MATERIAL SUPPLIED:
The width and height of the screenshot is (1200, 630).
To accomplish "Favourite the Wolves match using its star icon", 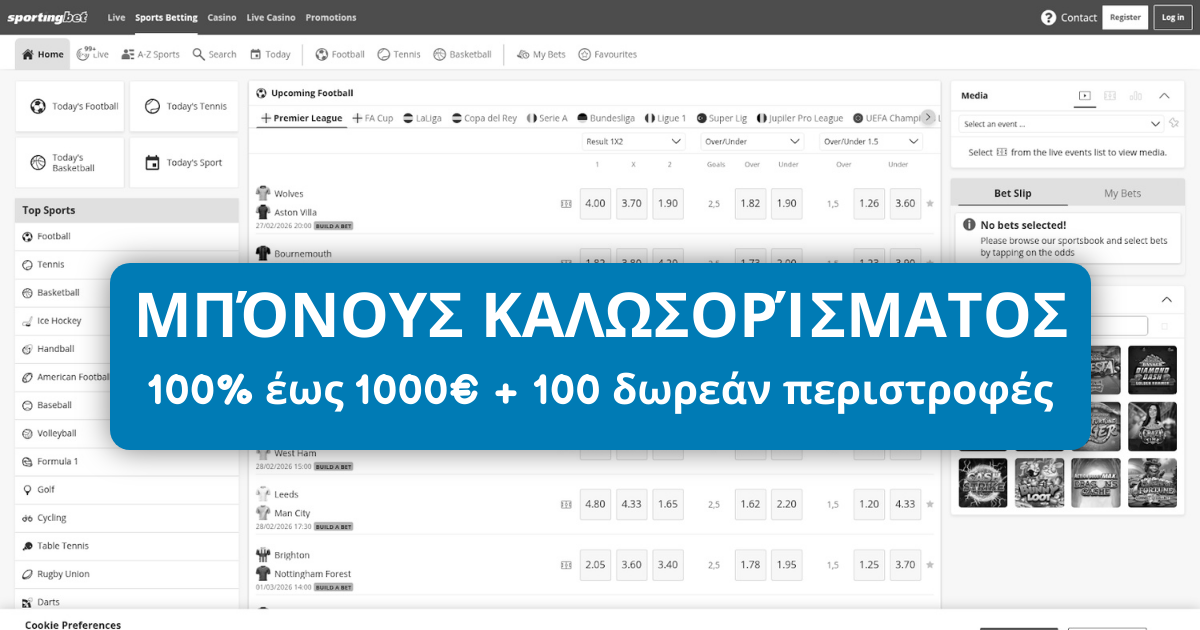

* * *

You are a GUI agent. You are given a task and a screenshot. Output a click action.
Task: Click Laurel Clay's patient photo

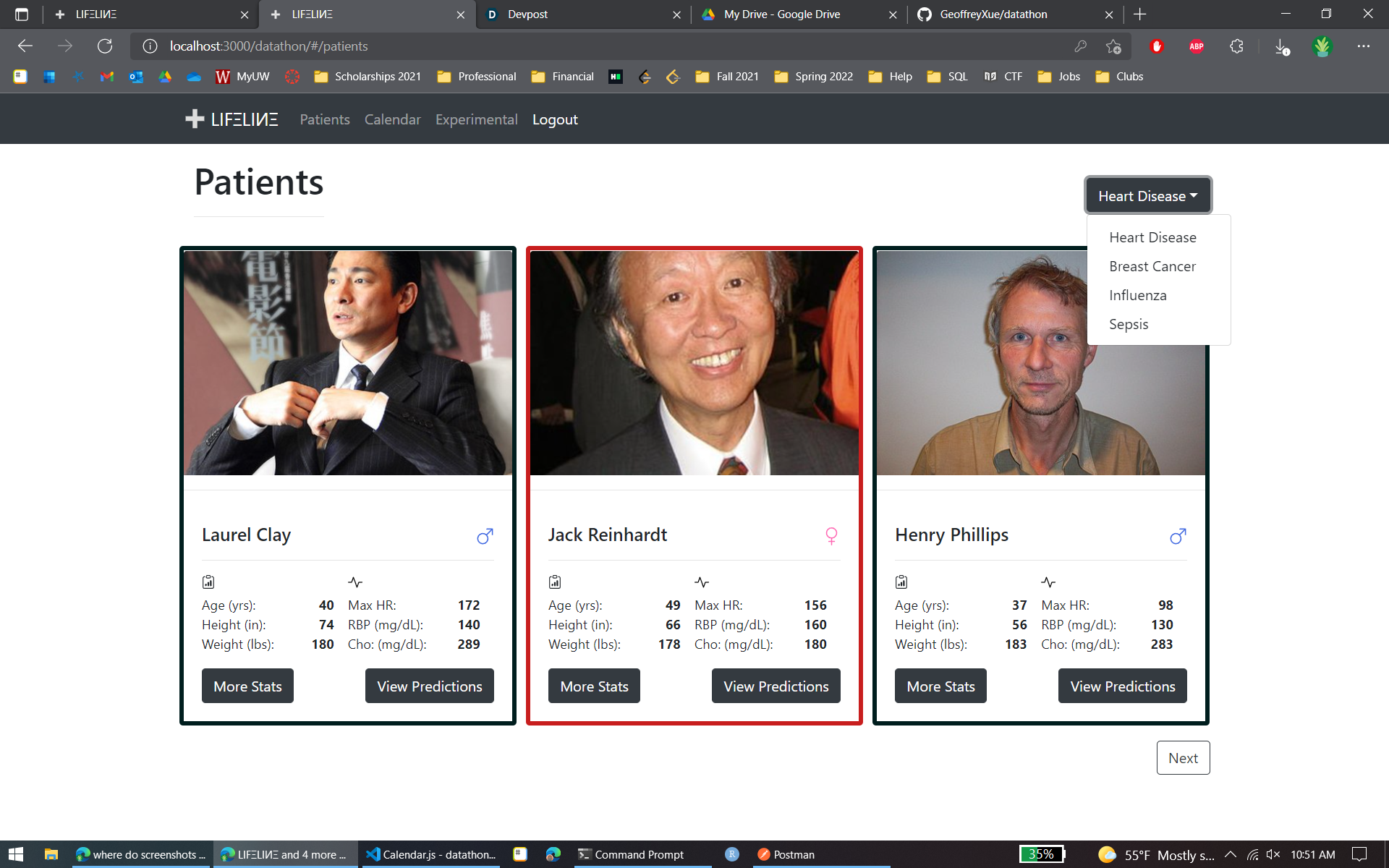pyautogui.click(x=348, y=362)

DESCRIPTION OF THE TASK:
Format as a JSON list of strings the lines starting with the line with "You are a GUI" and going on through the line with "pyautogui.click(x=348, y=362)", one string per line, with blank lines left out. Leave the pictures out of the answer.

FINAL RESULT:
[
  "You are a GUI agent. You are given a task and a screenshot. Output a click action.",
  "Task: Click Laurel Clay's patient photo",
  "pyautogui.click(x=348, y=362)"
]